• Data supplied:

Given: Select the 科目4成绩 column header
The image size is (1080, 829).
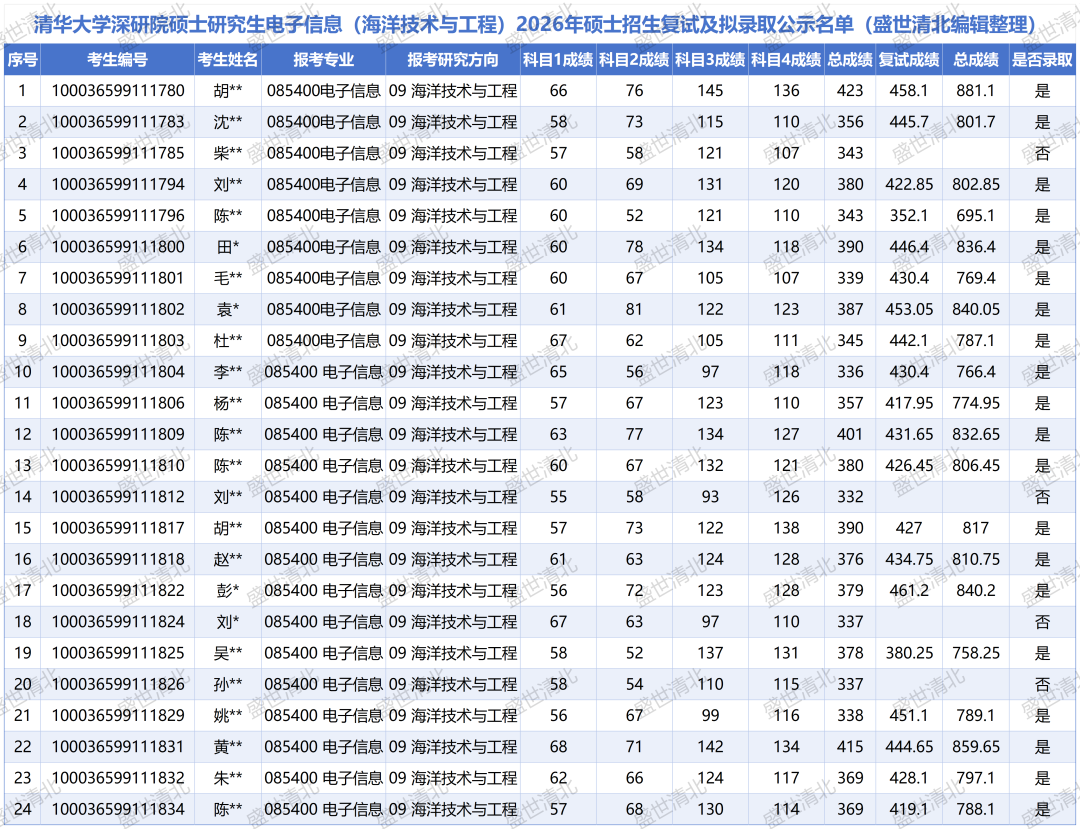Looking at the screenshot, I should [x=786, y=60].
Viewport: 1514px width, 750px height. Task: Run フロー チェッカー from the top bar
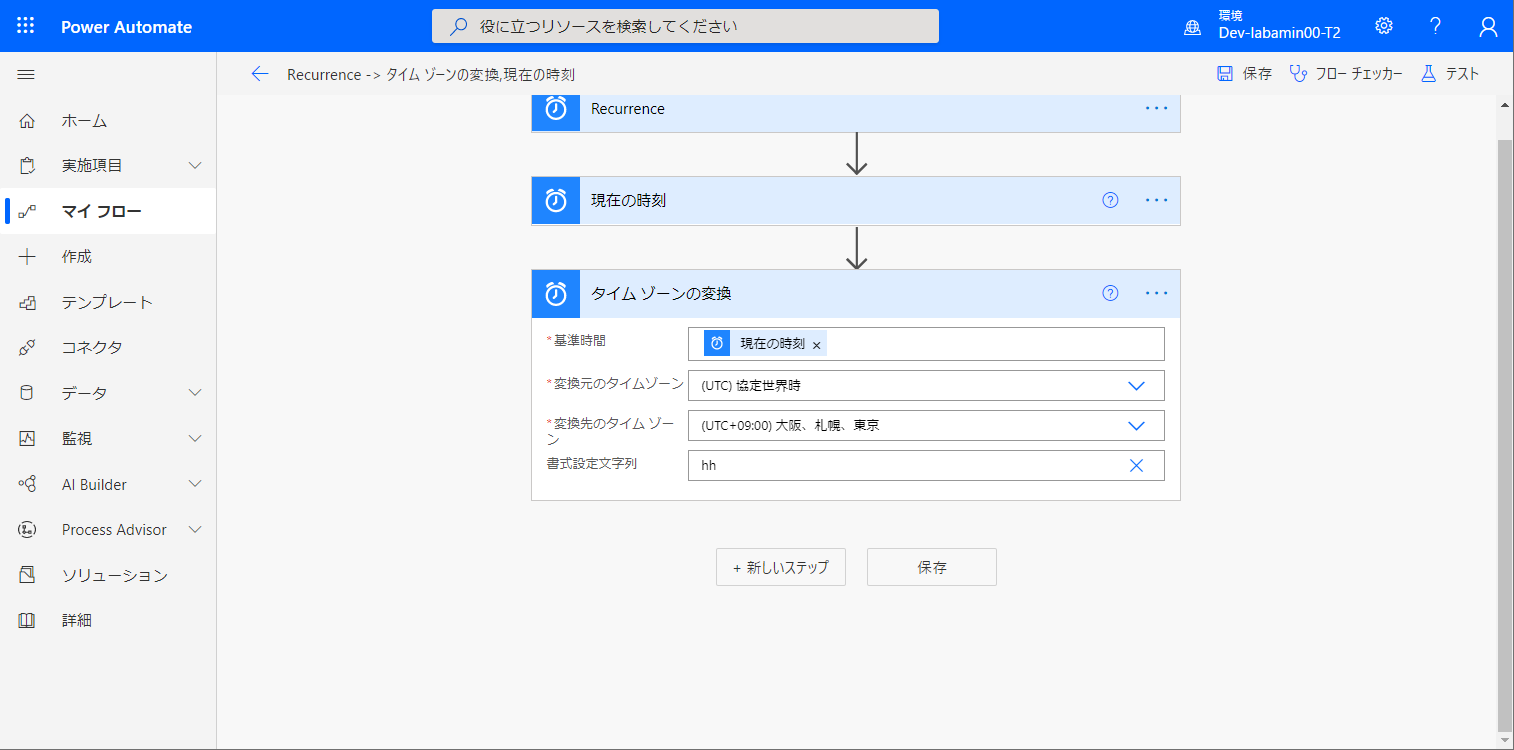pyautogui.click(x=1346, y=73)
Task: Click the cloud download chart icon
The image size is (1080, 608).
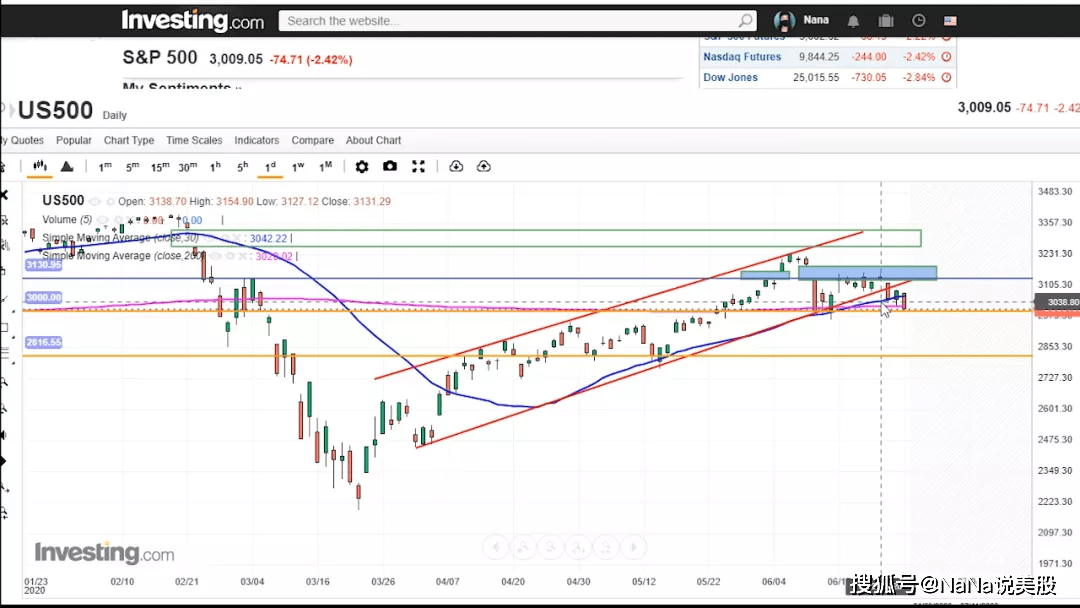Action: [x=456, y=166]
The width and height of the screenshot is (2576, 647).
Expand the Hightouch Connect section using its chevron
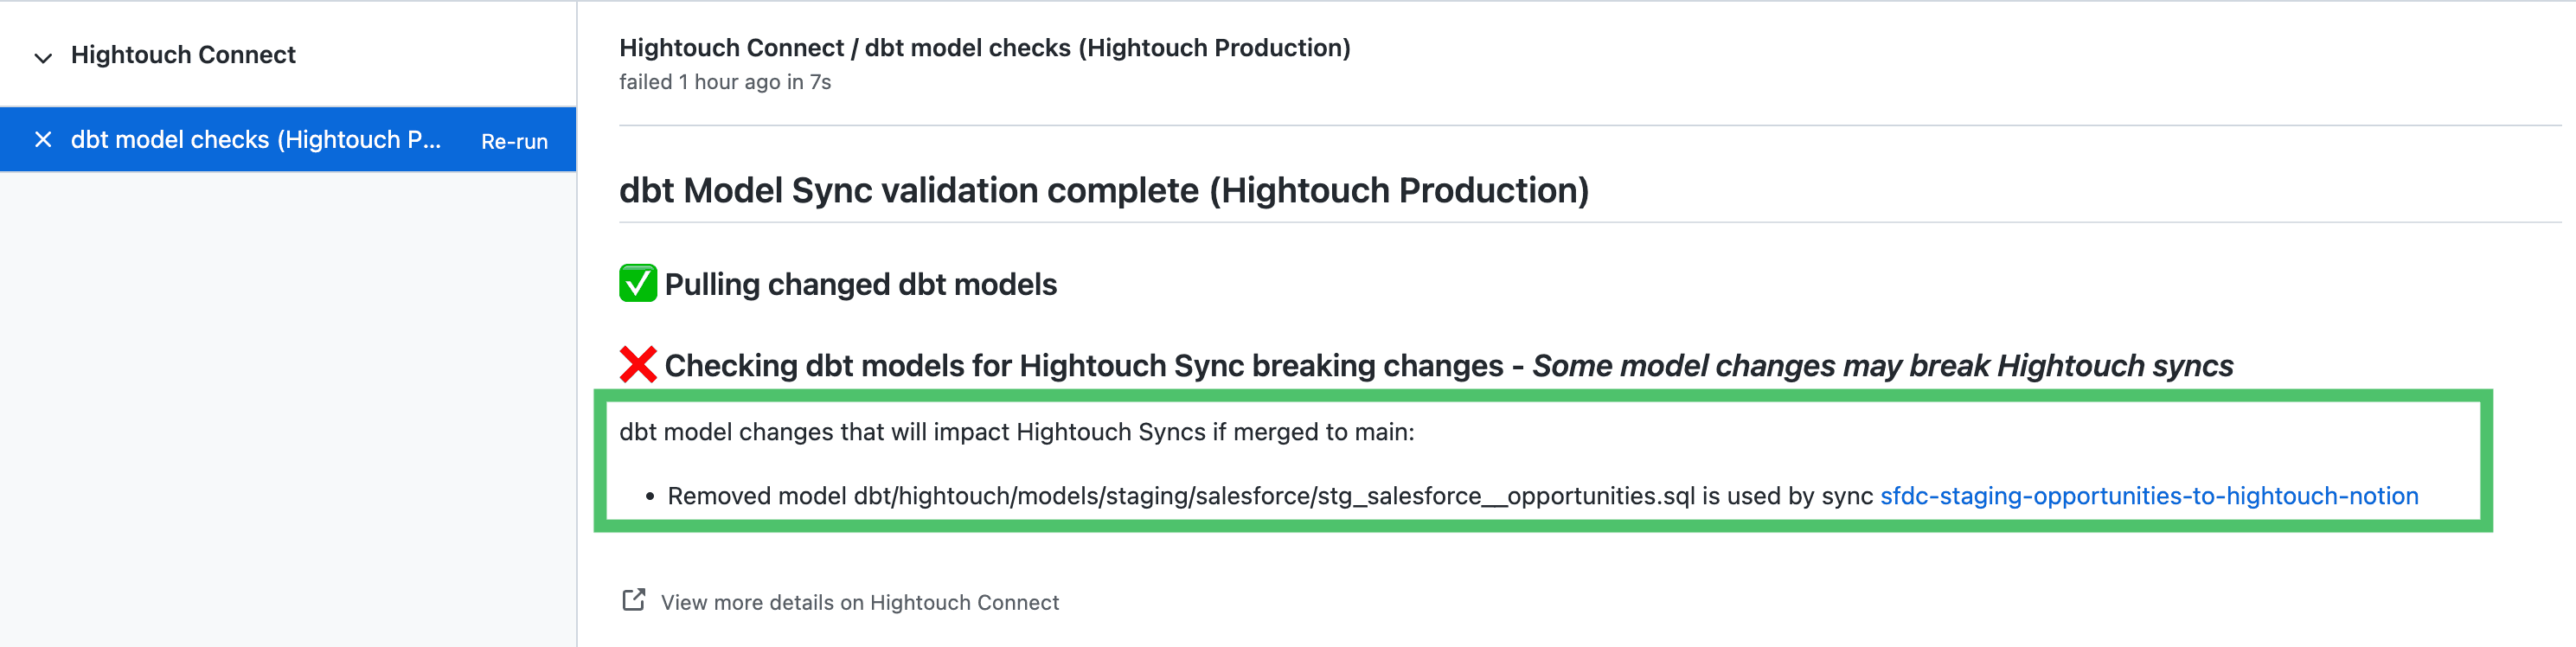click(42, 56)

• Action item:
Give back all the records as they stand, but with no pictures in the copy.

• Solution to this problem:
Given: Select the 科目4成绩 column header
The image size is (1080, 829).
Looking at the screenshot, I should [x=786, y=60].
Viewport: 1514px width, 750px height. Task: Run フロー チェッカー from the top bar
pyautogui.click(x=1346, y=73)
Task: Click the cloud download chart icon
The image size is (1080, 608).
Action: [x=456, y=166]
The width and height of the screenshot is (2576, 647).
Expand the Hightouch Connect section using its chevron
click(42, 56)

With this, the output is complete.